Jamie-Lynn Sigler: “MS Didn’t Define My Value”

Updated: Apr. 26, 2024

Sigler is a force among the new Hollywood set ushering in an era of empowerment and discussion about illness and ability.

Last month she appeared on the cover of People with Christina Applegate—two actors mass audiences first embraced for their roles as sweet and strong-minded daughters in TV series of decades past. Today, the two are confidantes, comrades, and co-hosts of the MeSsy podcast, holding space for candid discussion about their experiences with multiple sclerosis.

Jamie-Lynn Sigler is 42 but in 2016 revealed that she’d been dealing with MS since around 2001, which was prime time for The Sopranos as well as for the then-rapidly up-and-coming young actress herself. Recently she’s revealed she was dealing with neurological symptoms such as a bout of paralysis on set that it’s said was initially misdiagnosed as Lyme disease. For 15 years, Sigler kept her MS diagnosis private throughout subsequent work on projects like Entourage in 2008-09.

Today with husband Cutter Dykstra, a former Major League Baseball player, Sigler is a mom of two active school-aged sons. In partnership with the Novartis drug Kesimpta, Sigler spoke with The Healthy by Reader’s Digest about what it took to become a voice for ability and awareness in an industry that demands perfection.

The Healthy by Reader’s Digest: Jamie, in a way, we could say it’s starting to feel like a new world with so many women being able to speak openly about our health experiences that it seems like generations past felt they needed to keep private, probably rightfully so. What inspired you to start sharing about your experience?

Jamie-Lynn Sigler: I think my own experience of keeping my diagnosis a secret for 15 years and knowing how incredibly difficult that was, the added layer of suffering it created, and the feelings of shame and guilt that I started to harbor because of it, made me realize that I probably wasn’t alone in my suffering. It was also not a way I could live my life anymore. My willingness and openness to how much I share has evolved over time. It comes from my courage and self-work in realizing that relapsing multiple sclerosis (RMS) didn’t define me and didn’t take away anything of who I am and my value as a wife, mom, actress and friend. I also didn’t want other people to feel those feelings or feel alone.

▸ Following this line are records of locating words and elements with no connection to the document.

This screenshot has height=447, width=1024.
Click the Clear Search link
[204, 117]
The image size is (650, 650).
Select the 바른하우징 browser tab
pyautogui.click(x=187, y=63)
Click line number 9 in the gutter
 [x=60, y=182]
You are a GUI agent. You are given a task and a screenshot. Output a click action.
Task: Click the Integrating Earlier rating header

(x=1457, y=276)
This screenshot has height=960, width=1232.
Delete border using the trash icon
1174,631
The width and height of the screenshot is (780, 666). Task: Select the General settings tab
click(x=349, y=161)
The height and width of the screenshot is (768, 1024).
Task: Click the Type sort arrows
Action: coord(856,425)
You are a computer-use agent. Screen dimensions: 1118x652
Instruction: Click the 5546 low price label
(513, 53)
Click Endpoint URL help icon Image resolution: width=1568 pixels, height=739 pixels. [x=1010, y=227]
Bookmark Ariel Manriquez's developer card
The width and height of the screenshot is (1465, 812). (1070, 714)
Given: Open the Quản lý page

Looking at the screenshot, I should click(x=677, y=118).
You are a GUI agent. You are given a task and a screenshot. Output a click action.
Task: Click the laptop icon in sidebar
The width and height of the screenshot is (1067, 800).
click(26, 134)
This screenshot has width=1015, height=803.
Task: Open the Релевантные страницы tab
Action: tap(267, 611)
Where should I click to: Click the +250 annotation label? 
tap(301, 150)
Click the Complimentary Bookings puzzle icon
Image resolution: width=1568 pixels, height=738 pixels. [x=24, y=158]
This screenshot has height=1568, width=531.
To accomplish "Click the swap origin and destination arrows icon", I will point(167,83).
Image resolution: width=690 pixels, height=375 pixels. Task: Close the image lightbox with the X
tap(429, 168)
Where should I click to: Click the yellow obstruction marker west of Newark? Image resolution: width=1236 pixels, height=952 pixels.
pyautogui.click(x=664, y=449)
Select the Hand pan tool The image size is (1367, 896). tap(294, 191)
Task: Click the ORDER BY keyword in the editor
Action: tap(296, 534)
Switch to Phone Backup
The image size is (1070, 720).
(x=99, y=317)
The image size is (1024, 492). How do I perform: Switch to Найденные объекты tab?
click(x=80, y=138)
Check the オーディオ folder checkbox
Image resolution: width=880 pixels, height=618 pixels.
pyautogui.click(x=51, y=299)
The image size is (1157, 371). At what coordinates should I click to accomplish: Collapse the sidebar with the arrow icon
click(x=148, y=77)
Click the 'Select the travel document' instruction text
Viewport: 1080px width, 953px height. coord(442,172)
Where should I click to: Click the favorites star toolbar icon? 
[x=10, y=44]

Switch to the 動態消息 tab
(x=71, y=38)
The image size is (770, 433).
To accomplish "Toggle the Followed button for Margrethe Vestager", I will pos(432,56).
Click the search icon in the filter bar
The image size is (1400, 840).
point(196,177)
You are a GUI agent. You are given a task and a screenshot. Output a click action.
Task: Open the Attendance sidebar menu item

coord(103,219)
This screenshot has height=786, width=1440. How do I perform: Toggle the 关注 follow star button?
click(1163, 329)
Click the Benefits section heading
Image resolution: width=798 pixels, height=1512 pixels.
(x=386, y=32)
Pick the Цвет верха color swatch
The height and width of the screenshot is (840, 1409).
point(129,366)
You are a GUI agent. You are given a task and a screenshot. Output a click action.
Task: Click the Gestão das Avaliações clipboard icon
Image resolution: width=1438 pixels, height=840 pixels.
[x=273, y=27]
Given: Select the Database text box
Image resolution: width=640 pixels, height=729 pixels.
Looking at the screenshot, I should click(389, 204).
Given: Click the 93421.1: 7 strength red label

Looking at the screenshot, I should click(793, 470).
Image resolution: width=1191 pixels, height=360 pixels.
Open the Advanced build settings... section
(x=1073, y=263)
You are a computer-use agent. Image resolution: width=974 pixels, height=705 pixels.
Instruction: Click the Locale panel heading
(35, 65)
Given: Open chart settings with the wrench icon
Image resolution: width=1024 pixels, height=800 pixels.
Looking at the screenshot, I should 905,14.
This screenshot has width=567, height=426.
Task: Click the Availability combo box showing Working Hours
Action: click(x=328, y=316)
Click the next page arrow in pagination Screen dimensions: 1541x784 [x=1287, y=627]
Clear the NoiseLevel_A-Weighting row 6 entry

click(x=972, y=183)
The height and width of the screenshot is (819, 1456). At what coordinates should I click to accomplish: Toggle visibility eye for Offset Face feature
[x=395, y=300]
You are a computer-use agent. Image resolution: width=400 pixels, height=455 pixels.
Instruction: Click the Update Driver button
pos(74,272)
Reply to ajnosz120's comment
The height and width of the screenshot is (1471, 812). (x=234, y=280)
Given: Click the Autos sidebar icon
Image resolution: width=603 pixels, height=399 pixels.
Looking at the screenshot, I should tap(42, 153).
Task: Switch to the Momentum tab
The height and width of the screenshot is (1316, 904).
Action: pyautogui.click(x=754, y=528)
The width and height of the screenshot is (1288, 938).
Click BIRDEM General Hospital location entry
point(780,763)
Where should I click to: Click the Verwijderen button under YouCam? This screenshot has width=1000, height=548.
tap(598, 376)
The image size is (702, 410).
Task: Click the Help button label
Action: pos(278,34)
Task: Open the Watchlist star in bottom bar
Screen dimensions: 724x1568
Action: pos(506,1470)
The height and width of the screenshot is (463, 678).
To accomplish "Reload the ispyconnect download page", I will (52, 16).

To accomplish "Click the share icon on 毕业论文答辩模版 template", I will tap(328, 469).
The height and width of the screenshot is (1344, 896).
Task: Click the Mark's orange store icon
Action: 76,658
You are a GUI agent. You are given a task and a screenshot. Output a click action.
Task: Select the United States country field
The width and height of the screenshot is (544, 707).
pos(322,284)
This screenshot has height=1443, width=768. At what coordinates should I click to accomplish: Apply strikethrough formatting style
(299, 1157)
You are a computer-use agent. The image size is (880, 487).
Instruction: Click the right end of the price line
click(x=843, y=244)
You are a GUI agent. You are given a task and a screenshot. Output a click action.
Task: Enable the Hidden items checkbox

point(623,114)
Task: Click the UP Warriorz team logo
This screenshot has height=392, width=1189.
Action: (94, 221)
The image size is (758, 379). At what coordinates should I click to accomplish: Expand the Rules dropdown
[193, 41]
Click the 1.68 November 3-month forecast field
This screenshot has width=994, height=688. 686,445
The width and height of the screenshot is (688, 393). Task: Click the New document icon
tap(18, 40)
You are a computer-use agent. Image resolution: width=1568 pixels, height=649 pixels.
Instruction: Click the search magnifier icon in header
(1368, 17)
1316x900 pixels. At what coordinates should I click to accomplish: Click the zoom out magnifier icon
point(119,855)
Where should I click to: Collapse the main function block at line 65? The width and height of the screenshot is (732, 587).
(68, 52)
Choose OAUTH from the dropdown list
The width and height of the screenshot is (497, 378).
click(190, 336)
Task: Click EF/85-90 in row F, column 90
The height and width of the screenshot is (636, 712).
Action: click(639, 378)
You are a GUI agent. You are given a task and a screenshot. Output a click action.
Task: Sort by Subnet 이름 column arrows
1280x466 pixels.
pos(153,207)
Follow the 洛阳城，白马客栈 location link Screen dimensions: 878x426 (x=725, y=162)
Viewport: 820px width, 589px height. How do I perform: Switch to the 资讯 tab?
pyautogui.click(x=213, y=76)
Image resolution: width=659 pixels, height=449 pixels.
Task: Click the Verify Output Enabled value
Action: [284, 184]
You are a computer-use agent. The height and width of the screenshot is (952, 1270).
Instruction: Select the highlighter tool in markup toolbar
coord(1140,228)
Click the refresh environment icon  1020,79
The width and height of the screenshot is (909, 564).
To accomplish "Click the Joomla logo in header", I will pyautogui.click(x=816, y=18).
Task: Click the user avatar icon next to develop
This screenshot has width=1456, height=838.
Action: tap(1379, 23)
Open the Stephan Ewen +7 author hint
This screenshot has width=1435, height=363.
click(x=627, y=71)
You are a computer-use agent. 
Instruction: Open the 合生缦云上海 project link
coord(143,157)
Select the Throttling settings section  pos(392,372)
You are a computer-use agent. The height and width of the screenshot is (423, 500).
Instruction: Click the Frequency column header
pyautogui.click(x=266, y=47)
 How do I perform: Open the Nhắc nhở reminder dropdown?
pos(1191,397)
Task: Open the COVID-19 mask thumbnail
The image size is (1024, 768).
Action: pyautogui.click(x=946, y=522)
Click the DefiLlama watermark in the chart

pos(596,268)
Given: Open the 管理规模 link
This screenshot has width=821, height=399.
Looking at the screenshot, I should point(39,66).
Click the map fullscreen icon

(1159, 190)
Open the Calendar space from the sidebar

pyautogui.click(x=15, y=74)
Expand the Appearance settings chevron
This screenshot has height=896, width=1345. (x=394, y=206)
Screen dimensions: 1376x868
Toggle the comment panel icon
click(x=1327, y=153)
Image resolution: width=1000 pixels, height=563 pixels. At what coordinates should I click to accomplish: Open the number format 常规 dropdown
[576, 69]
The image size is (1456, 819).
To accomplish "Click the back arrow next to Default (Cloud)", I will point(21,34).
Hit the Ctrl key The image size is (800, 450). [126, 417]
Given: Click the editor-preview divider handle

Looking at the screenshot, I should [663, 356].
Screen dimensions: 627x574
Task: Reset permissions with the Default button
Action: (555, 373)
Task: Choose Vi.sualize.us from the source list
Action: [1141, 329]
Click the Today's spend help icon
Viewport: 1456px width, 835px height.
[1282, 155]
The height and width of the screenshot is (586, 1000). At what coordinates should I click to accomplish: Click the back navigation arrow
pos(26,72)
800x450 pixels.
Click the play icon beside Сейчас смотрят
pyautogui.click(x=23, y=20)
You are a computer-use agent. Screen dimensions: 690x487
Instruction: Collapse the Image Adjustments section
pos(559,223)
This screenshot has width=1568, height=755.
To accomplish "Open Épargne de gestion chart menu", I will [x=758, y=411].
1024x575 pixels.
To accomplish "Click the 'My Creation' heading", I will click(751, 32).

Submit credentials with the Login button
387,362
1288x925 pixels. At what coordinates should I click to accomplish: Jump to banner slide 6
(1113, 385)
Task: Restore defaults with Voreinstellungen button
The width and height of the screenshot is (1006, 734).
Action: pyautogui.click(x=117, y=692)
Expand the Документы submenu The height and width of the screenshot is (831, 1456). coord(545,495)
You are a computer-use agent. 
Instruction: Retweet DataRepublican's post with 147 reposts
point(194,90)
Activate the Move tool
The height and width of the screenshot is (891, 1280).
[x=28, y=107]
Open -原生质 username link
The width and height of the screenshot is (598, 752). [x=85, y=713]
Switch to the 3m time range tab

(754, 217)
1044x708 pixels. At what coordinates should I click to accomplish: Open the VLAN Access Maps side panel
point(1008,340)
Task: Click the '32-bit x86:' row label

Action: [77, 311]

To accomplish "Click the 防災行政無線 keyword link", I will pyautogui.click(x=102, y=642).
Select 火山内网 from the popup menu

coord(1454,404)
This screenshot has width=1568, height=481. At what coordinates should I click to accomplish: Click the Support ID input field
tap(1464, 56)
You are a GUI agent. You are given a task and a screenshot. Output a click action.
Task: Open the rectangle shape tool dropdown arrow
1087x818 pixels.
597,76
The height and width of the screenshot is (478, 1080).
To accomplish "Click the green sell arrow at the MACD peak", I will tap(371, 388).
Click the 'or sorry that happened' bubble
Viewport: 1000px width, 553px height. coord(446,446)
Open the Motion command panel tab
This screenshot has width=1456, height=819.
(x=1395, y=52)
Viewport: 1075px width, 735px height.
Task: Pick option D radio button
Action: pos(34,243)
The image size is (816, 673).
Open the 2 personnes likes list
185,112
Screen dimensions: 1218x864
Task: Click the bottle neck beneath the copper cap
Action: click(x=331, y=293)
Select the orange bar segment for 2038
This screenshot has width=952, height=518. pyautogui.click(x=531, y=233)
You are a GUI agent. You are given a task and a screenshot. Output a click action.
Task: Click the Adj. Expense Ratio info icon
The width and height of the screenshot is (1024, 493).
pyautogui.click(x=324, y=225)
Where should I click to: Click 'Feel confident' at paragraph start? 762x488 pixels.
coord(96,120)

With the MeSsy podcast with Christina, I’m not doing it alone. I have a partner to open a space to be vulnerable, honest and share really difficult things we both go through. We also hope to give other people permission to share those parts of themselves.

Through this process of finding myself and my voice, I collaborated with Novartis (independent of my MeSsy podcast) to develop a three-step guide to help other people living with RMS speak up and voice their needs.

I find that the first part, reflecting, was the most difficult because that meant sitting with the hard stuff, including those difficult emotions that can come with a diagnosis like RMS. There’s grief and sadness, but allowing yourself to feel those feelings and accepting that it’s part of your life and something that you’re going to have to deal with and honoring that it’s OK as a human being to feel those feelings allowed me to go into the next step of reframing to say, “This is part of my life, but there’s still a lot of things I want to accomplish as a wife, mom and actress.” It’s all about how I reframe my life with RMS to do those things.

The third step is reaching out for help. As an actress, my trailer gets parked a little closer to set, or I’ll have a chair near the set so I can rest in between takes. As a mom, I am at the baseball field all weekend with my son, so I’ll get a wagon I can lean on to push when it’s a long walk from the parking lot to the field and we have all our gear. I also travel a lot for work, so I have a four-wheel suitcase that I can push through the airport. These little adjustments that I can make to allow me to still do what I want to do.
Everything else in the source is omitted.